▸ **Assigned task**:
Only the lines that hold "computer" should be in the answer, each copied from the data below.

▸ **Input for this task**:
=== Begin Enclosure ===
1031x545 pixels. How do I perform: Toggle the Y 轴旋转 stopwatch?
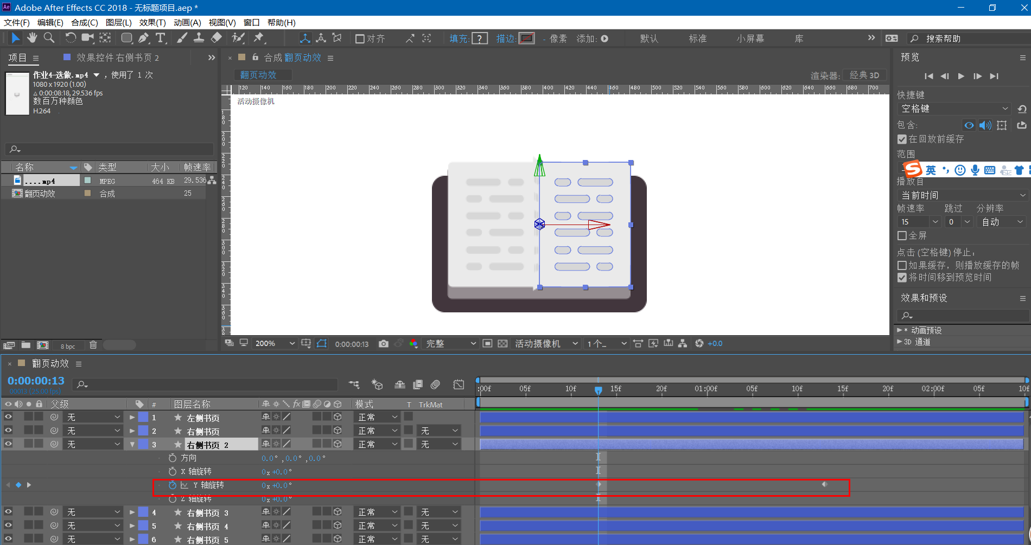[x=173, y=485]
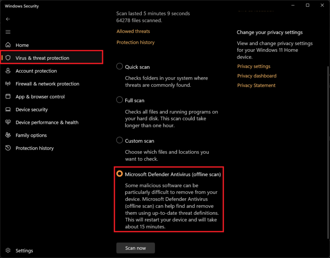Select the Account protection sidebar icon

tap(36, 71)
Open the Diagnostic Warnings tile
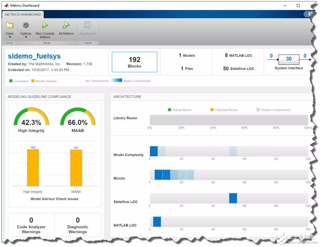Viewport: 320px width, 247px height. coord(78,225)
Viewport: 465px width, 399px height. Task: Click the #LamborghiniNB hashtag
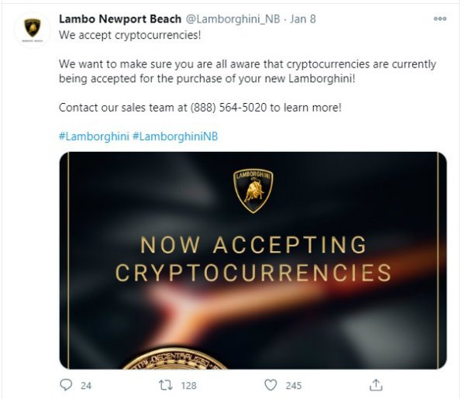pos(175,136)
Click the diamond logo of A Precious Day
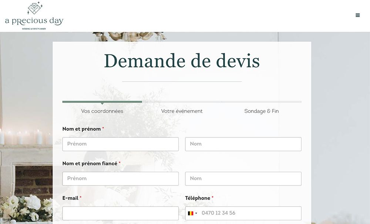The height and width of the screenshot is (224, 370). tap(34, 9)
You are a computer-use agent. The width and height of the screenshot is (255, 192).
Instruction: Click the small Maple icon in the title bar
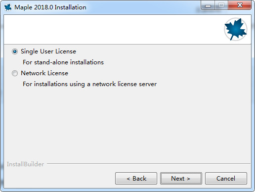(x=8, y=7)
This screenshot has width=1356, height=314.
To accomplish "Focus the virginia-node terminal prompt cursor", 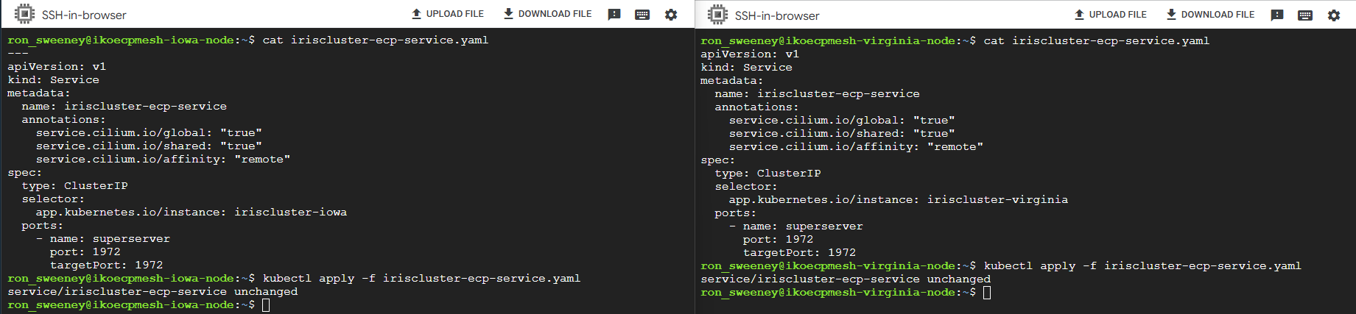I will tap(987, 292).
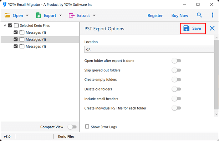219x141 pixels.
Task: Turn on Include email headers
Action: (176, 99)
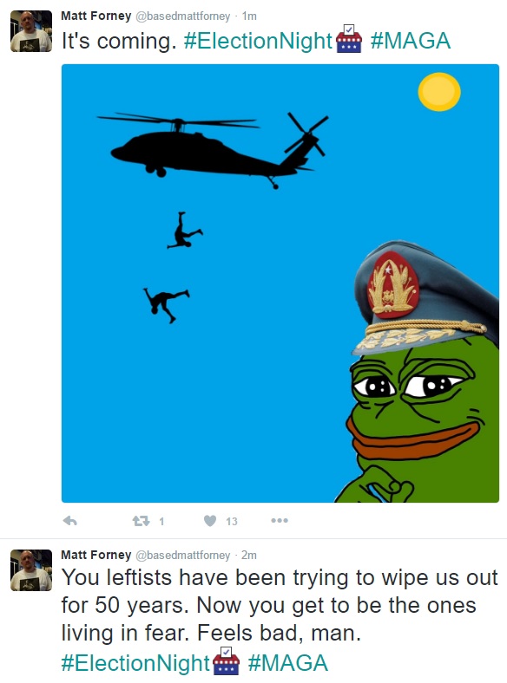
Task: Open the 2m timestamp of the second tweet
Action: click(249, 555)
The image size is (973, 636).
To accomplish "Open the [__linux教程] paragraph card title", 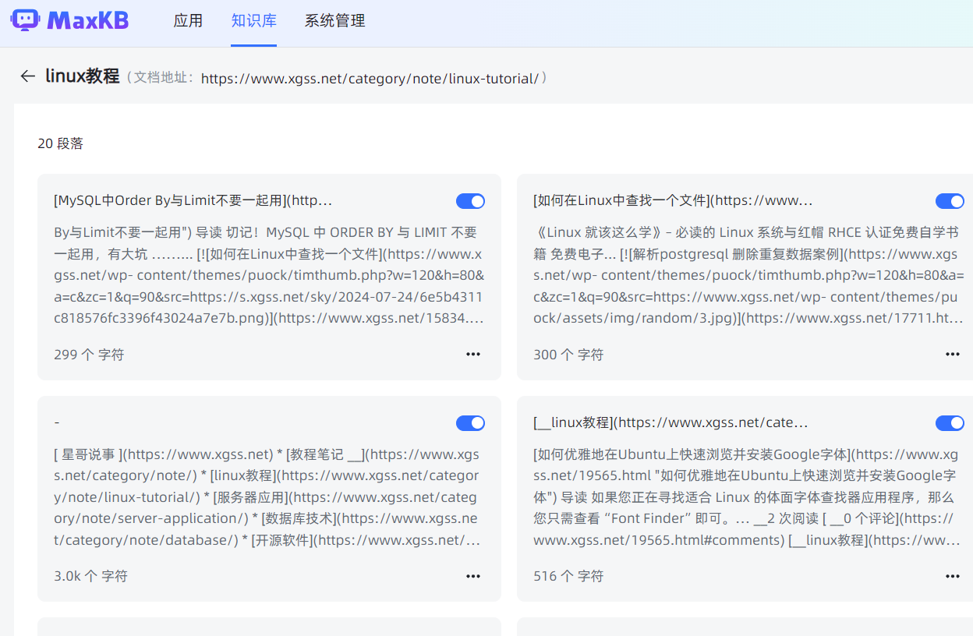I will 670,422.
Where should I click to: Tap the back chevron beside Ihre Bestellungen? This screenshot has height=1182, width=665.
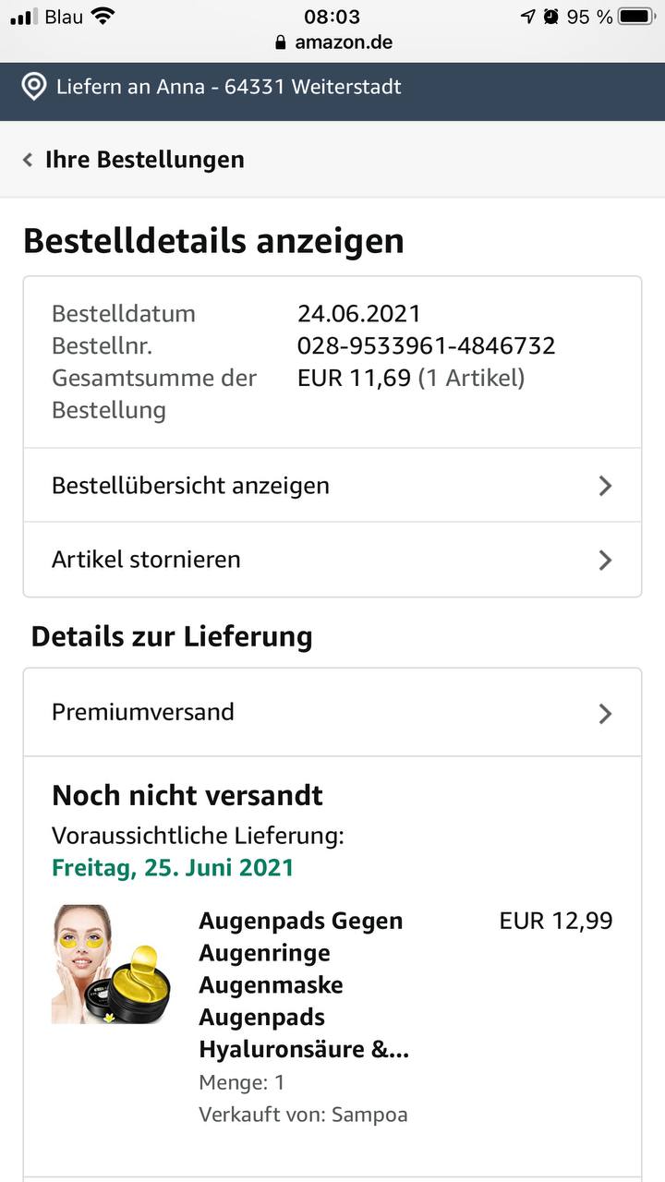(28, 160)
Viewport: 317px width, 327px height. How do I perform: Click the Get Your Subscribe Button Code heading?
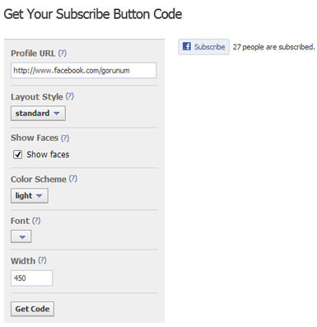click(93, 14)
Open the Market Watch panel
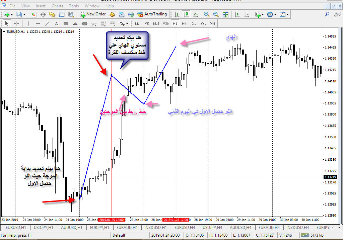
=== End Enclosure ===
=== Begin Enclosure ===
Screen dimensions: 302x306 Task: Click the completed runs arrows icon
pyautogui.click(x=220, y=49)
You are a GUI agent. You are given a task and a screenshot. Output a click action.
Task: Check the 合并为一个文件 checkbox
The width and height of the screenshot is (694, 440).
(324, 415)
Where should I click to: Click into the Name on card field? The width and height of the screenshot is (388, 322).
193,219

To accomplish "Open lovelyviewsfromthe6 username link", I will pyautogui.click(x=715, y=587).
=== End Enclosure ===
=== Begin Enclosure ===
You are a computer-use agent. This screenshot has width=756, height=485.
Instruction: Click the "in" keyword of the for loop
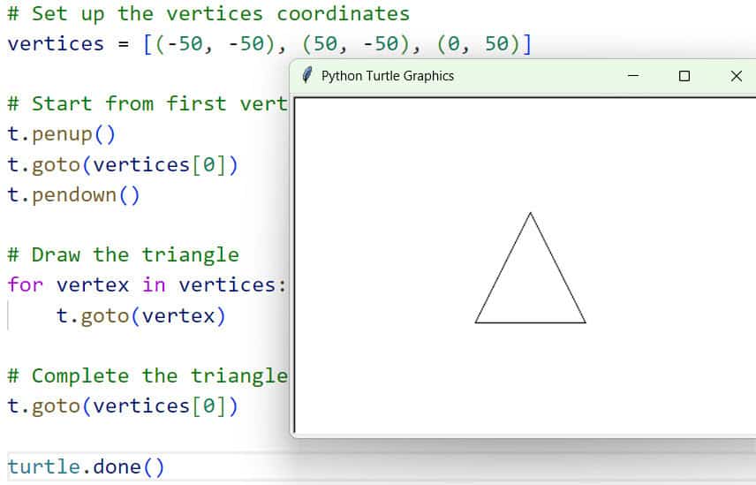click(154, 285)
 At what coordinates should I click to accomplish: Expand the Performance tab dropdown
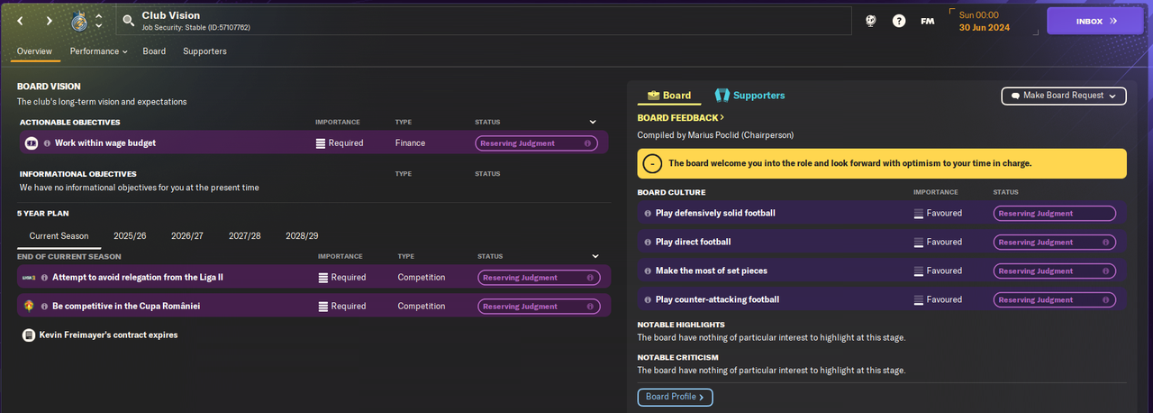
=== End Enclosure ===
▸ **Expected answer**:
You are a computer-use agent. The width and height of the screenshot is (255, 192).
You are a computer-use agent. This screenshot has width=756, height=485.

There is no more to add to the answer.